[Pointing listing for text and elements]
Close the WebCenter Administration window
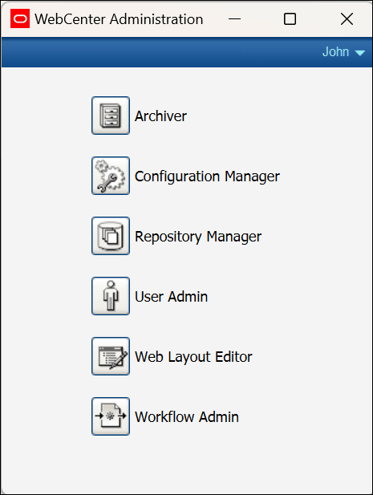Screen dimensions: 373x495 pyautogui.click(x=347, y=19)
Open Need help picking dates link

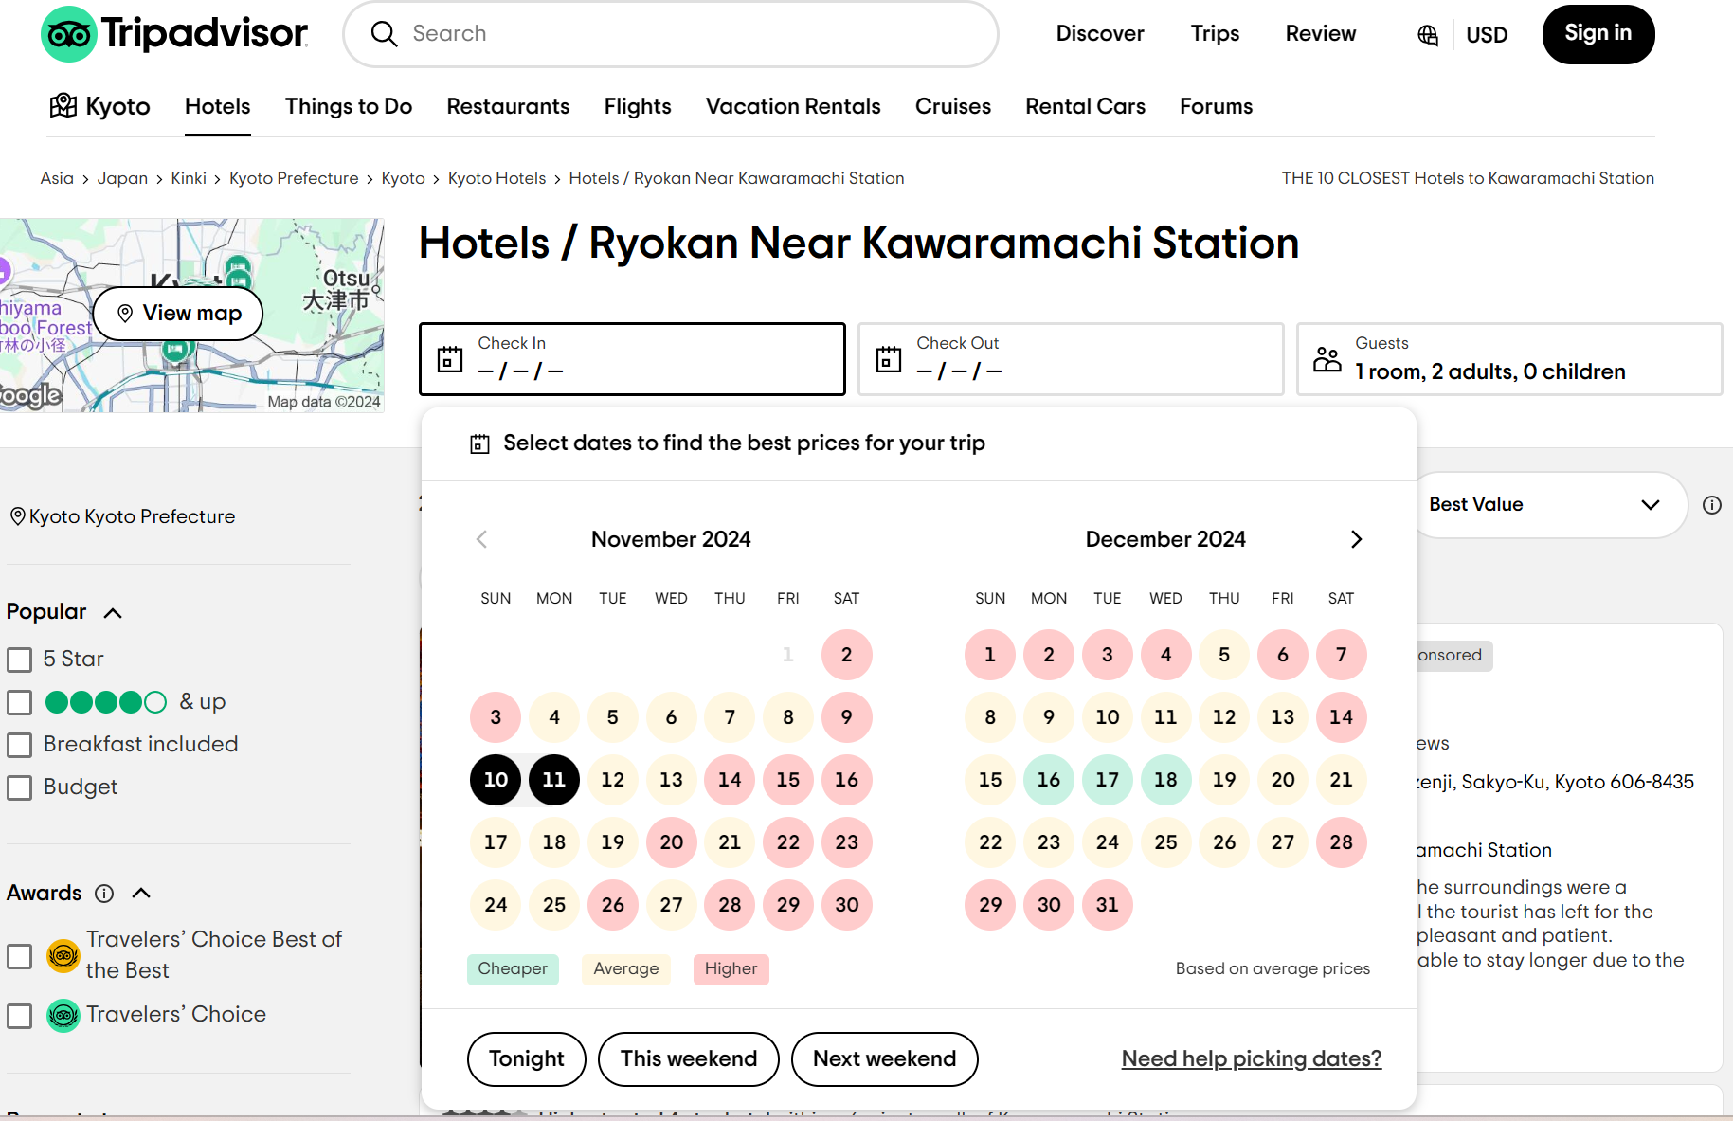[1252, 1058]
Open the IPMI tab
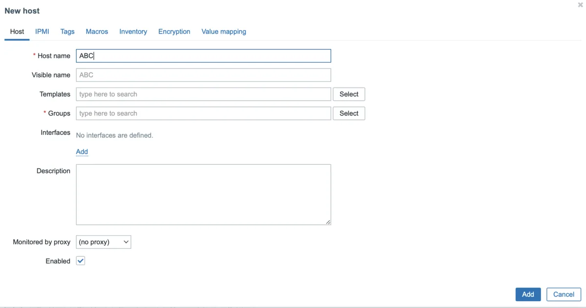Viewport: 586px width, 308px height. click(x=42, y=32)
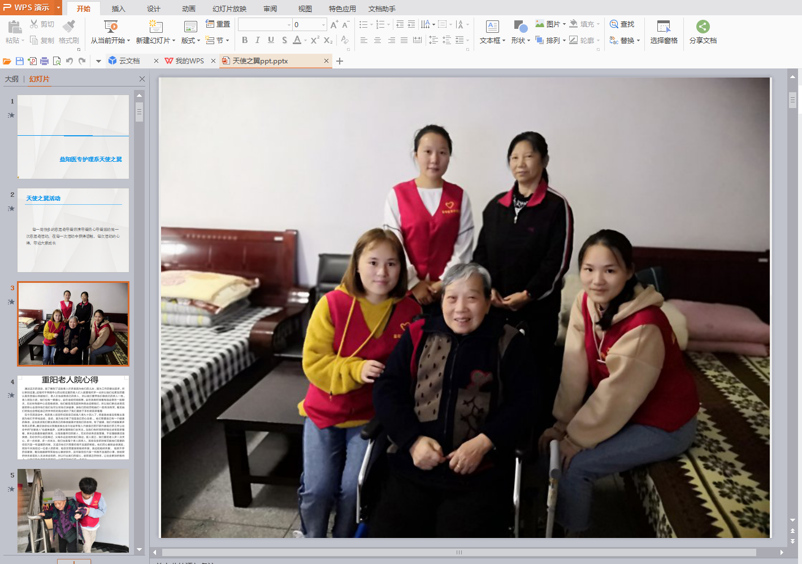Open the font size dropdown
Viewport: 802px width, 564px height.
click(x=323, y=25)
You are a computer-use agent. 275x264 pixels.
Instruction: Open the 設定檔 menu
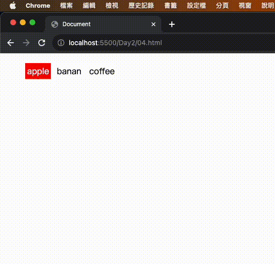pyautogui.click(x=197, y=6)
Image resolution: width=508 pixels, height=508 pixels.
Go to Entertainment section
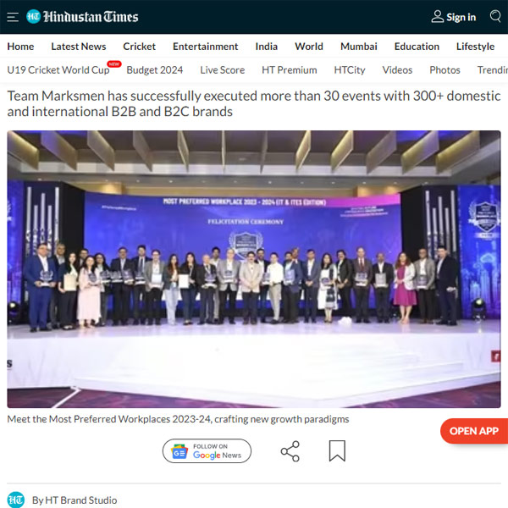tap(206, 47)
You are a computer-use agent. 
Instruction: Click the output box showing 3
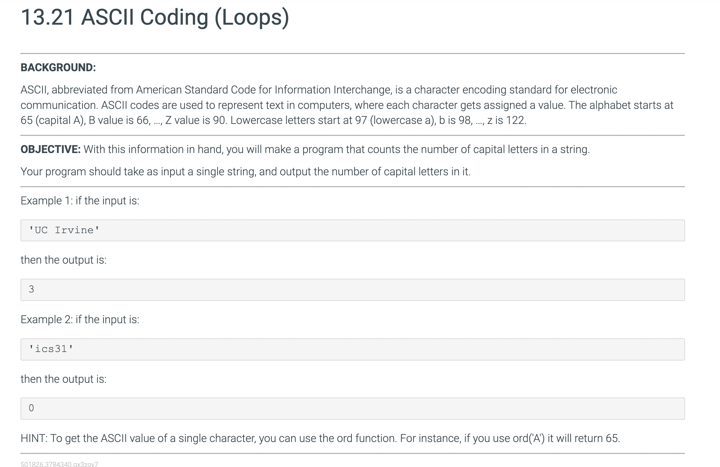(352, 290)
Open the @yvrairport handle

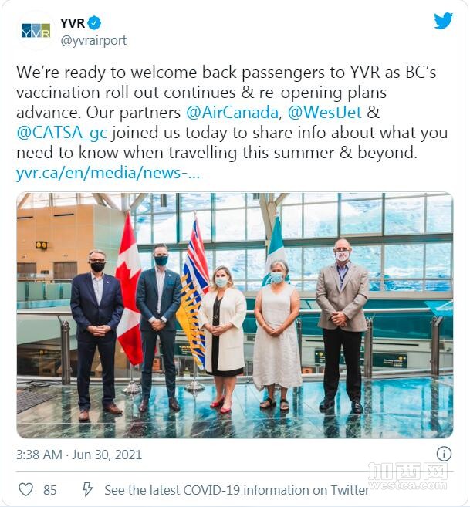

▶ SET TASK:
Please change "Instruction" to "Command" in the lines of the listing from the line with "Open the IPMI tab" to the end, keeping everything else the same. Give back only those lines, without the pictures.

▶ TASK OUTPUT:
Open the IPMI tab
Viewport: 586px width, 308px height. click(x=42, y=32)
Open the font size dropdown
Viewport: 802px width, 564px height.
click(x=323, y=25)
You are a computer-use agent. 275x264 pixels.
Command: Open the 設定檔 menu
pyautogui.click(x=197, y=6)
Image resolution: width=508 pixels, height=508 pixels.
Go to Entertainment section
tap(206, 47)
You are a computer-use agent. 
Command: Click the output box showing 3
(352, 290)
Open the @yvrairport handle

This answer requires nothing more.